Amazon is heading for a 43% loss this year. Higher inflation is weighing heavily on the company's e-commerce business. In two ways. First, it increases Amazon's costs across the board -- from storing and transporting goods to keeping its warehouses operating. It also is hurting shoppers' buying power. So, they have less to spend on Amazon.

But before scratching Amazon off your buy list, it's important to look at the long-term picture. The company is a leader in two markets set to grow in the double digits this decade: e-commerce and cloud computing. E-commerce is suffering today -- but these difficult times are temporary.

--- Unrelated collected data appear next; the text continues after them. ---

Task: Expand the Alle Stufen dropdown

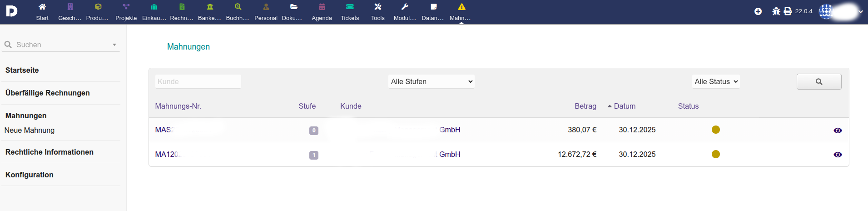Action: pos(431,82)
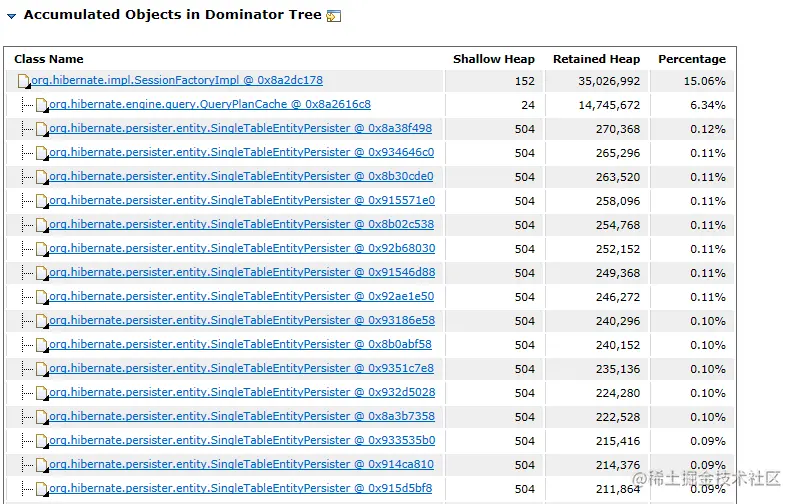Open the org.hibernate.impl.SessionFactoryImpl link

pyautogui.click(x=177, y=80)
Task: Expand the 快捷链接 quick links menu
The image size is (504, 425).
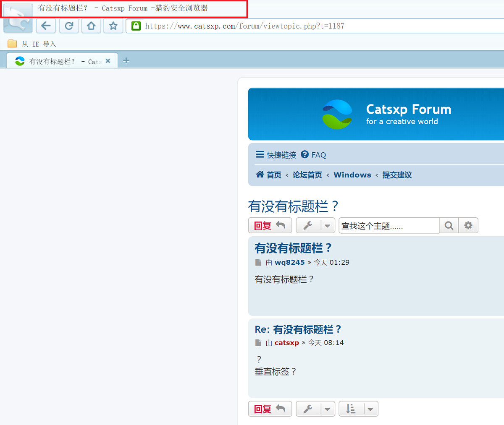Action: [276, 155]
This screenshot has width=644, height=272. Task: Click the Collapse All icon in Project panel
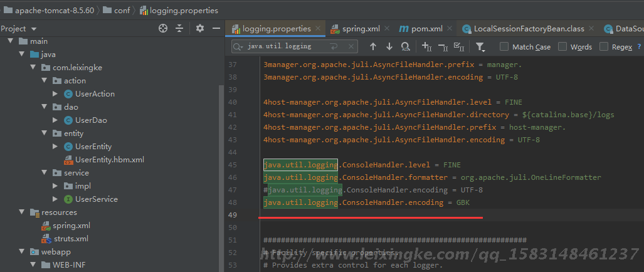(x=179, y=28)
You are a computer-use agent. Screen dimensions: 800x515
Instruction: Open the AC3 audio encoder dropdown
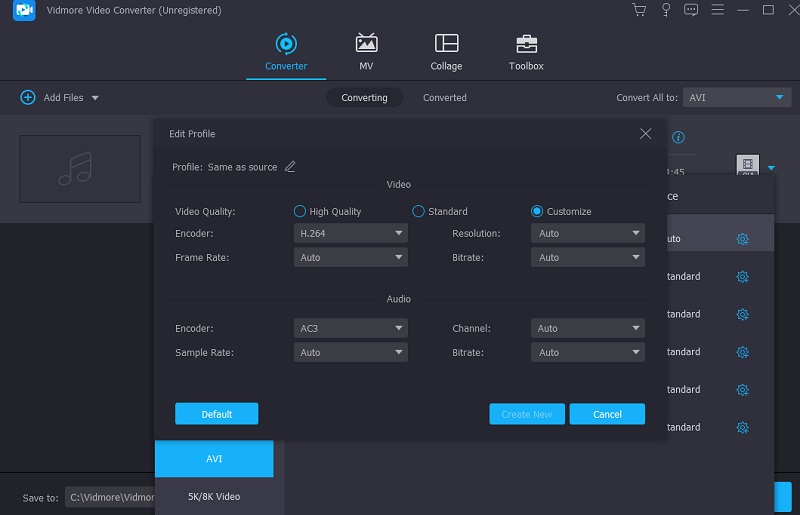pos(351,328)
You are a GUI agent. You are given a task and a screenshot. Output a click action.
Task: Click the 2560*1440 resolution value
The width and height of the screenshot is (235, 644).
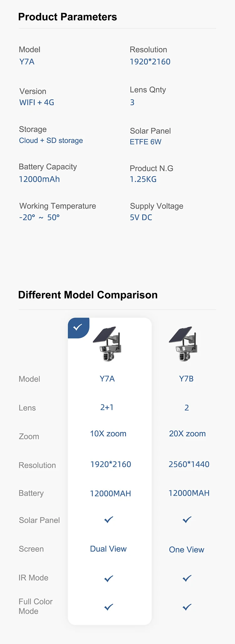(189, 464)
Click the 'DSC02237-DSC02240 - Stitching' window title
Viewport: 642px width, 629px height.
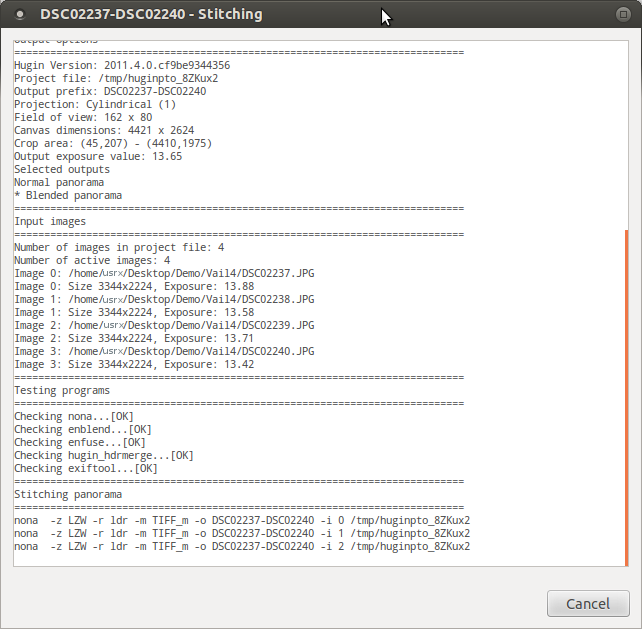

As for cloud computing, Amazon Web Services (AWS) has seen customers cut back on spending. But AWS still is growing revenue and operating income in the double digits.

At the same time, Amazon is using these tough times to make itself more competitive. The company is working on its cost structure, increasing investment in AWS, and strengthening offerings of its Prime subscription service. All of this will serve it well over the long term.

Now, let's look at valuation. Amazon is trading for 1.9 times sales. That's its cheapest since 2015 by that measure. This looks like a fabulous deal if we focus on Amazon's long track record of growth and its future prospects.

Alphabet

Alphabet is set to drop 30% this year. Like Amazon, the parent company of Google also faces the challenges of today's economy. Advertising is a major part of Alphabet's business. It makes up nearly 80% of revenue.

And here, there's some good news and some bad news. Bad news first. Companies cut back on ads when times are tough. So that means in the near term, Alphabet's revenue probably will suffer. In the most recent quarter, Alphabet's total revenue growth slowed to 6%. That's down from 41% last year.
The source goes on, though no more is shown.